Here’s a challenge for you: Assume the square wave amplitude is $\pm1\,\text V$ and the frequency is $1\,\text{MHz}$ $($has a period of $1\,\mu\text{sec})$.
Sketch the shape of the current waveform and find the peak values.
See if you can do this before looking at the answer or simulation model.
Hint: Work out $di/dt$ for the two different states of the input voltage.
show answer
The current waveform is a triangle wave, ramping up when the voltage is positive, ramping down when the voltage is negative.
We solve this in pieces. First, work out the current when the voltage is $+1\,\text V$,
$v = \text L\,\dfrac{di}{dt}$
$1 = 5 \,\mu\text H \, \dfrac{di}{dt}$
$\dfrac{di}{dt}= \dfrac{1}{5 \times 10^{-6}} = 0.2 \times 10^{+6} \,\text{amperes}/\text{sec}$
The current has a rising slope of $200{,}000\,\text{amperes}/\text{second}$.
That's the same as $200\,\text{mA}/\mu\text{sec}$.
The voltage flips from $+1\,\text V$ to $-1\,\text V$ every $0.5\,\mu\text{sec}$.
How high does the current rise during the $v = +1\,\text V$ portion of the square wave?
$i_{\text{+peak}} = 200\,\text{mA}/\mu\text{sec} \times 0.5\,\mu\text{sec} = 100\,\text{mA}$
The current reaches a peak of $100\,\text{mA}$.
When the voltage goes low, the whole process reverses. For the $v = -1\,\text V$ portion you can do the math again with a $-1\,\text V$ in the slope equation. The current slopes downward with a negative slope of the same magnitude. At the end of the negative voltage, the current will have returned to $0$.
$i_{\text{-peak}} = 0\,\text{mA}$.
The current will zig and zag between the two peaks with straight lines inbetween. Open the simulation link below and run a transient simulation to see what happens.
Simulation model
Simulation model of the pulsed voltage source circuit. Open the link and click on TRANS to run a transient simulation.
The inductor is “integrating” the voltage over time, as indicated by the value of the current at any moment. This is an exact “dual” of a capacitor integrating current.
Explore
What happens to the current if you …?
- Change the value of the inductor by a little bit $(2\times)$ and by a lot $(100\times)$.
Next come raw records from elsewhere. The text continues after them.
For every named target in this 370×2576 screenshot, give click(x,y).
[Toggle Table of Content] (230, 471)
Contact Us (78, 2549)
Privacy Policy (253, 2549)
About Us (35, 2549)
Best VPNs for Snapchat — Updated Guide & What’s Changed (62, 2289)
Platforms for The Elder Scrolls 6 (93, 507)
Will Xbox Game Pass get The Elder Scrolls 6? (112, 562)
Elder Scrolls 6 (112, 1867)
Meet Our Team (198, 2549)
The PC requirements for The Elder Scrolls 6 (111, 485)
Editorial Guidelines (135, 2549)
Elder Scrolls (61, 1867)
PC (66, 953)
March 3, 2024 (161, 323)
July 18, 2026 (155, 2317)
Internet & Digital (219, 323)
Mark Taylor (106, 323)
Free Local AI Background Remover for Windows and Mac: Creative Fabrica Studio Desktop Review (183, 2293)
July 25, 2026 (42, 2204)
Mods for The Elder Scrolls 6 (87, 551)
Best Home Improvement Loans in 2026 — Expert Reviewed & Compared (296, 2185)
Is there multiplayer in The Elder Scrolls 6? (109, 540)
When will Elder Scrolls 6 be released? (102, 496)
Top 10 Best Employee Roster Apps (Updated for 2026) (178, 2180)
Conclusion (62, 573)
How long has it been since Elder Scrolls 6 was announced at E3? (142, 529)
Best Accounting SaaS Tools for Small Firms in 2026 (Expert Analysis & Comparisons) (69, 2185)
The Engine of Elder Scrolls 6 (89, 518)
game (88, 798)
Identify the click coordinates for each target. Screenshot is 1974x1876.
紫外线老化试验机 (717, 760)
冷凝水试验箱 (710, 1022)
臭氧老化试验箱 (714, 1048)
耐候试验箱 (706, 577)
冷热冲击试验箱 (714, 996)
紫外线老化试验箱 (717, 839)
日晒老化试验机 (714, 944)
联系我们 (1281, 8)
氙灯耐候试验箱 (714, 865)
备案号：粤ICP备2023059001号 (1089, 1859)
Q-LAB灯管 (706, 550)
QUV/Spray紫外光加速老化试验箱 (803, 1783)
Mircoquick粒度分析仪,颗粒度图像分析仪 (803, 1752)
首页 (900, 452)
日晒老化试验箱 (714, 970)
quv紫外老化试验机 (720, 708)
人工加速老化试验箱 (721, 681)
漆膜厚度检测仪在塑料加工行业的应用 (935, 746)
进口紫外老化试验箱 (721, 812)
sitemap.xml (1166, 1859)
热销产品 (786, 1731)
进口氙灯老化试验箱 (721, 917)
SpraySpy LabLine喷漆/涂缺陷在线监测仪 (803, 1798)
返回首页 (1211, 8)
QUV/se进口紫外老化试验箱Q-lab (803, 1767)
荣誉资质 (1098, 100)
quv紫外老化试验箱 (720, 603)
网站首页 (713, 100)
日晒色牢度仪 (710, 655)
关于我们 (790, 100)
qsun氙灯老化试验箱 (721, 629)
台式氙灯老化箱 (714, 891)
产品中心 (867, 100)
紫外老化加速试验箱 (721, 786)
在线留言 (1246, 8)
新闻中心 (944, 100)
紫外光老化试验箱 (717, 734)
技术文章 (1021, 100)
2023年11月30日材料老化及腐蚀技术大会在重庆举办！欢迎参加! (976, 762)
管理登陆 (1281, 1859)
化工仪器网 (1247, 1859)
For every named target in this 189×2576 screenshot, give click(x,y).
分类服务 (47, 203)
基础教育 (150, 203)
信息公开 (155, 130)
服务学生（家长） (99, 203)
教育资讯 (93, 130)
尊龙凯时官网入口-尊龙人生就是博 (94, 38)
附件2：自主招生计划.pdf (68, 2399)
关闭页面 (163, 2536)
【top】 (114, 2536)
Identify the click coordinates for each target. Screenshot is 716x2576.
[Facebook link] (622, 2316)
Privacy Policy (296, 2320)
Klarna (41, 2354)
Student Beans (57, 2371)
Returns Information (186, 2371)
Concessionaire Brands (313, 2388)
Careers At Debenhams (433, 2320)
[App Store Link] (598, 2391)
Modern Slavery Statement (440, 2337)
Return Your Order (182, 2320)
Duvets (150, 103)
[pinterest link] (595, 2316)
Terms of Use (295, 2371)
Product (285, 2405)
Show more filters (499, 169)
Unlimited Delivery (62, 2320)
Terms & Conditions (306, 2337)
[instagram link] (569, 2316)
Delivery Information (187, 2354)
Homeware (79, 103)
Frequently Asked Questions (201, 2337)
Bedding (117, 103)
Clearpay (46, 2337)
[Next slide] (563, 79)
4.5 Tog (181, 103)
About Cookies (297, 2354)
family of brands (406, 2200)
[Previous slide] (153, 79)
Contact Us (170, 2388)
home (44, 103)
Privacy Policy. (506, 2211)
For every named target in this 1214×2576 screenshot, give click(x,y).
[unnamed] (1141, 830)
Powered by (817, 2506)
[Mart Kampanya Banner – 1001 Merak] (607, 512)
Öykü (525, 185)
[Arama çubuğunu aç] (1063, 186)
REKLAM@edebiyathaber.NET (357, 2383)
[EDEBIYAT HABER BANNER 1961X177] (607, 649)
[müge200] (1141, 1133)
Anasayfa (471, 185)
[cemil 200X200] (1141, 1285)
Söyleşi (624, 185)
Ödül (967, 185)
- Change the amplitude or frequency of the voltage source.
- Change the voltage levels so they are not symmetric.
- Change the voltage duty cycle from $50\%$ to another value, like $40\%$.
what does "duty cycle" mean?
Duty cycle described a pulsed waveform. It refers to the percentage of time the voltage spends in the high state. If the duty cycle is $25\%$ the voltage is $+1\,\text V$ for a quarter of the cycle time. If the duty cycle is $50\%$ the voltage is symmetric, spending half the time high and half the time low. Duty cycle can range bewteen $0\%$ and $100\%$.
Analogy to mass
This is the most useful mental image to have when looking at an inductor.
Inductance, $\text L$, is analogous to mass or inertia in a mechanical system. The energy in the magnetic field of an inductor doesn’t allow the current to change instantaneously, just like the heavy mass of the car tends to resist changes in velocity. A car cannot start or stop instantaneously. It takes time to accelerate or brake. An inductor is basically the electrical version of Newton’s First Law of Motion (also called the Law of Inertia): A body in motion tends to stay in motion. For an inductor it goes like this: A current in motion tends to stay in motion.
The current in an inductor does not (will not) change instantaneously.
Summary
The current in an inductor does not change instantaneously.
When its current is constant, an inductor looks like a short circuit.
Be careful making circuits with an inductor. A sudden changed in current, like a switch thrown open, breaking a current path, that means the derivative of current, $di/dt$, can become very large. The inductor equation tells us there can be a large voltage generated across the inductor.
One way to deal with potentially destructive inductor voltage is to design a path for the current, so you don’t get a large $di/dt$. We showed how to add a diode to provide a current path and clamp the inductor voltage to an acceptable value when a switch was thrown open.